Case Study: PCA Iris
This case study demonstrates Principal Component Analysis (PCA) for dimensionality reduction on the famous Iris dataset, reducing 4D flower measurements to 2D while preserving 96% of variance.
Overview
We'll apply PCA to Iris flower data to:
- Reduce 4 features (sepal/petal dimensions) to 2 principal components
- Analyze explained variance (how much information is preserved)

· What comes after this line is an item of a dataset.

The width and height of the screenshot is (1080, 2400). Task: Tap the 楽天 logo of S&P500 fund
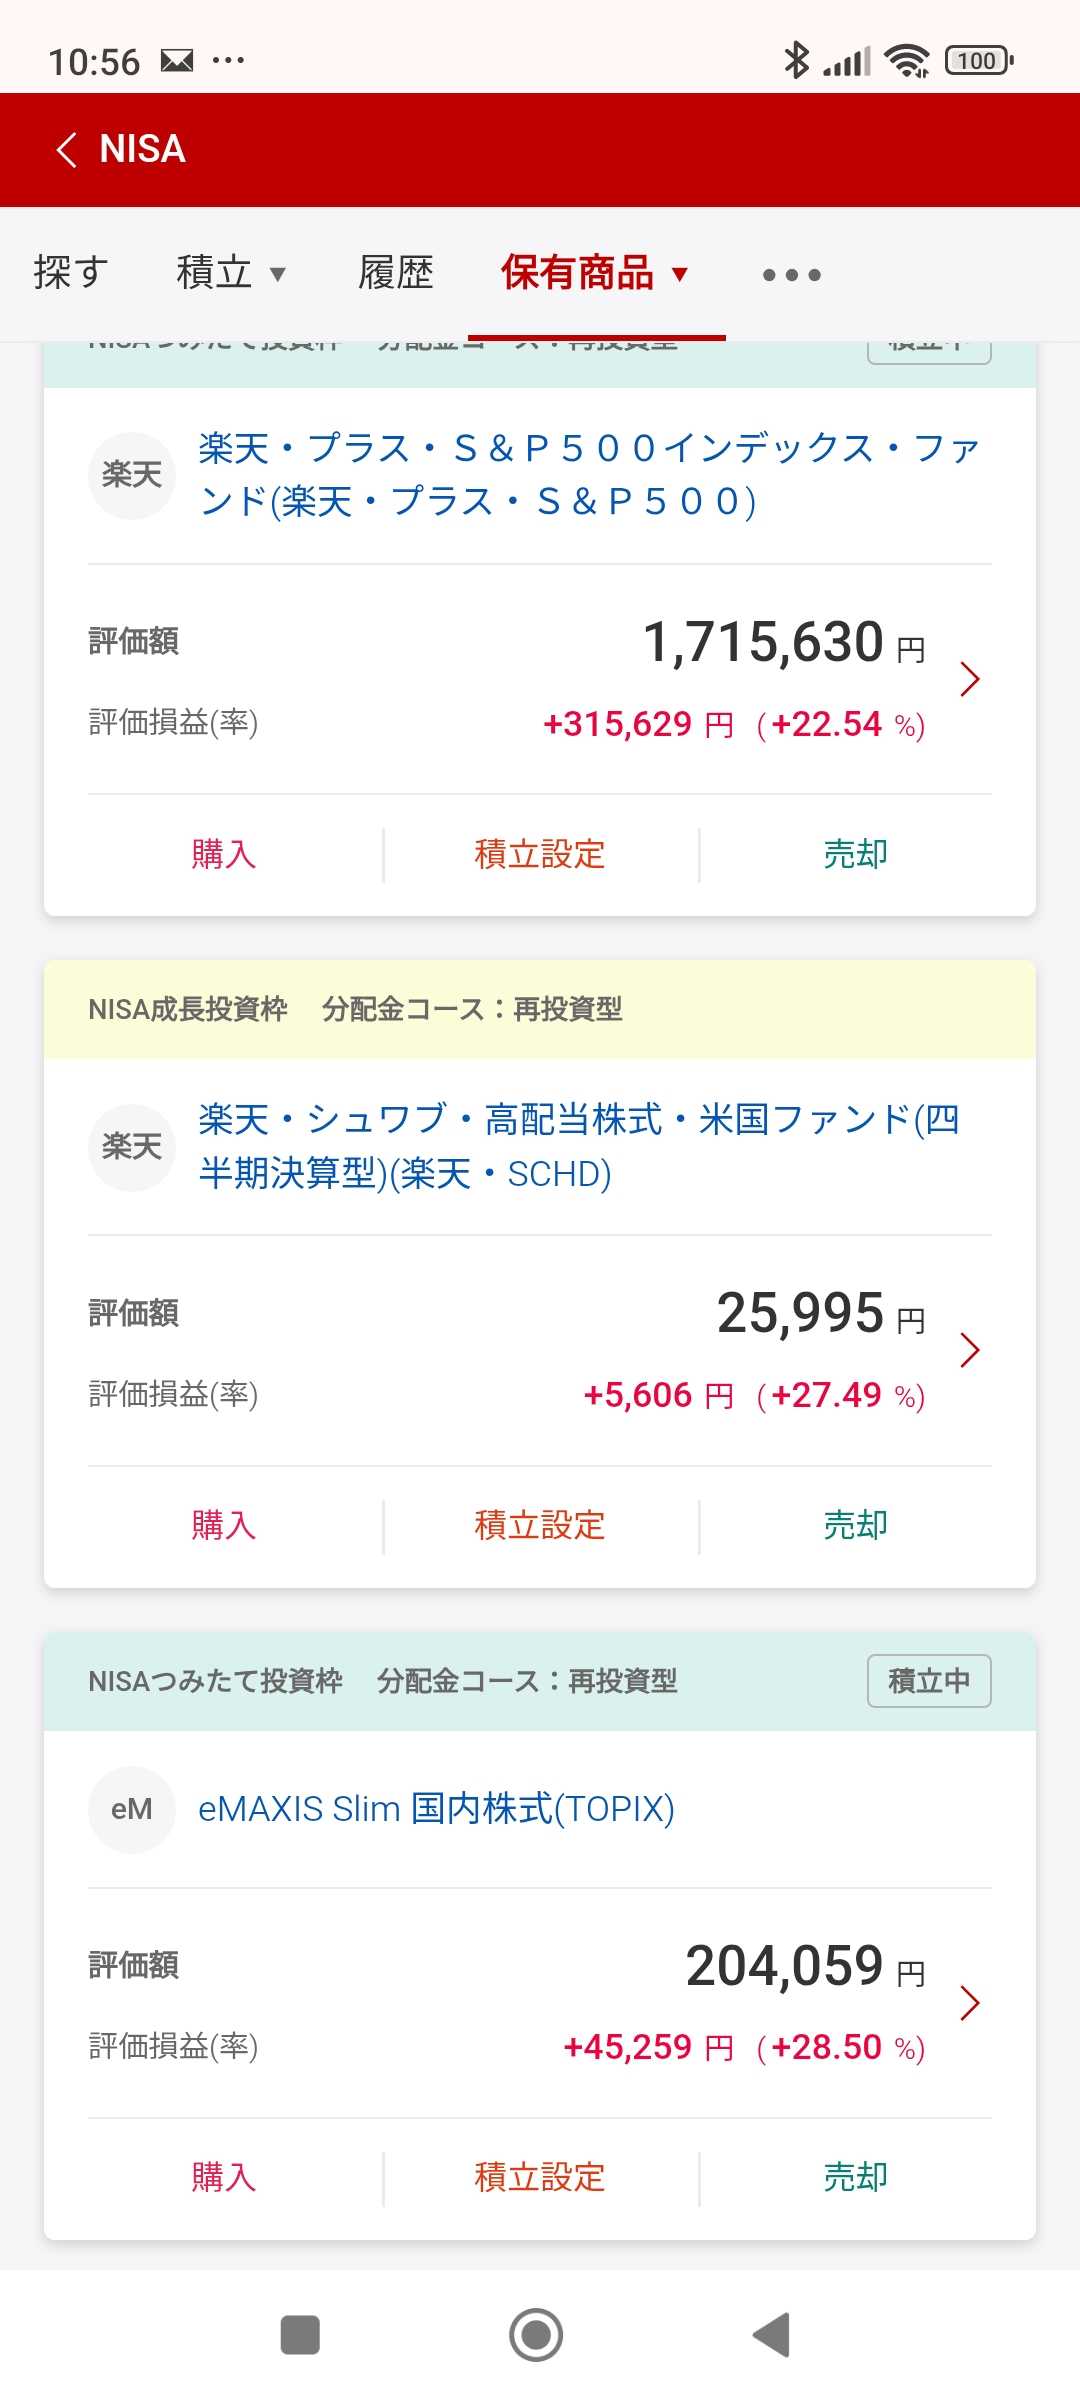[132, 475]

- Reconstruct original data and measure reconstruction error
- Understand principal component loadings (feature importance)
Running the Example
cargo run --example pca_iris
Expected output: Step-by-step PCA analysis including standardization, dimensionality reduction, explained variance analysis, transformed data samples, reconstruction quality, and principal component loadings.
Dataset
Iris Flower Measurements (30 samples)
// Features: [sepal_length, sepal_width, petal_length, petal_width]
// 10 samples each from: Setosa, Versicolor, Virginica
let data = Matrix::from_vec(30, 4, vec![
// Setosa (small petals, large sepals)
5.1, 3.5, 1.4, 0.2,
4.9, 3.0, 1.4, 0.2,
...
// Versicolor (medium petals and sepals)
7.0, 3.2, 4.7, 1.4,
6.4, 3.2, 4.5, 1.5,
...
// Virginica (large petals and sepals)
6.3, 3.3, 6.0, 2.5,
5.8, 2.7, 5.1, 1.9,
...
])?;
Dataset characteristics:
- 30 samples (10 per species)
- 4 features (all measurements in centimeters)
- 3 species with distinct morphological patterns
Step 1: Standardizing Features
Why Standardize?
PCA is sensitive to feature scales. Without standardization:
- Features with larger values dominate variance
- Example: Sepal length (4-8 cm) would dominate petal width (0.1-2.5 cm)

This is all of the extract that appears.